Lines containing "agent" should be pulled from the material below.

Data for review ->
——————

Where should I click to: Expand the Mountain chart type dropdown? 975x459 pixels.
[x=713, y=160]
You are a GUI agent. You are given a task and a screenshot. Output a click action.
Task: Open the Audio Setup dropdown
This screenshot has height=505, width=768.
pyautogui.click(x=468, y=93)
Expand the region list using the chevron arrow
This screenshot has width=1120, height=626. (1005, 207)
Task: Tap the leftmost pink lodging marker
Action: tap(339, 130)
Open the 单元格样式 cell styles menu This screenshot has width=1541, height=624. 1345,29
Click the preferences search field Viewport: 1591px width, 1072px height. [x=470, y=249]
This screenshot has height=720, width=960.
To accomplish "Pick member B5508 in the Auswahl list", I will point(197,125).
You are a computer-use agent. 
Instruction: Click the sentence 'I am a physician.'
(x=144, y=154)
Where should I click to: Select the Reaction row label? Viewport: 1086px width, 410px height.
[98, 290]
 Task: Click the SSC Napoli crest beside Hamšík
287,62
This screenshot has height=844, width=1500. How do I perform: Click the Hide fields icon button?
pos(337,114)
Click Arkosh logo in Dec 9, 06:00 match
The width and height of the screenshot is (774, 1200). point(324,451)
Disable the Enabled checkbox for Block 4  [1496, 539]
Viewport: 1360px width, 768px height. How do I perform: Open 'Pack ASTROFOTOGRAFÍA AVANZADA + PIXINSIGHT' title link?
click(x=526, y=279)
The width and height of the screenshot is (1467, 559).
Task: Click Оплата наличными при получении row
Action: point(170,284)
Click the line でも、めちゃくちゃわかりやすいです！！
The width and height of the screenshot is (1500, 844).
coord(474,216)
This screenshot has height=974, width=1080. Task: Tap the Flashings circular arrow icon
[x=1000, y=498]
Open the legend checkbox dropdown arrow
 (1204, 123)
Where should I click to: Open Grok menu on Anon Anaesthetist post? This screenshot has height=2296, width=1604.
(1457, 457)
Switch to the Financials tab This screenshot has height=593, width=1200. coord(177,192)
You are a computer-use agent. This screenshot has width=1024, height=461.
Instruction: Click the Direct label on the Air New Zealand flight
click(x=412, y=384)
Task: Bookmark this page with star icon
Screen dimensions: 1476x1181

——————

Worked solution ->
You are a GUI agent. You are given a task and a screenshot. Output a click action.
You are a computer-use agent. 
You are a computer-use agent. This screenshot has width=1024, height=461.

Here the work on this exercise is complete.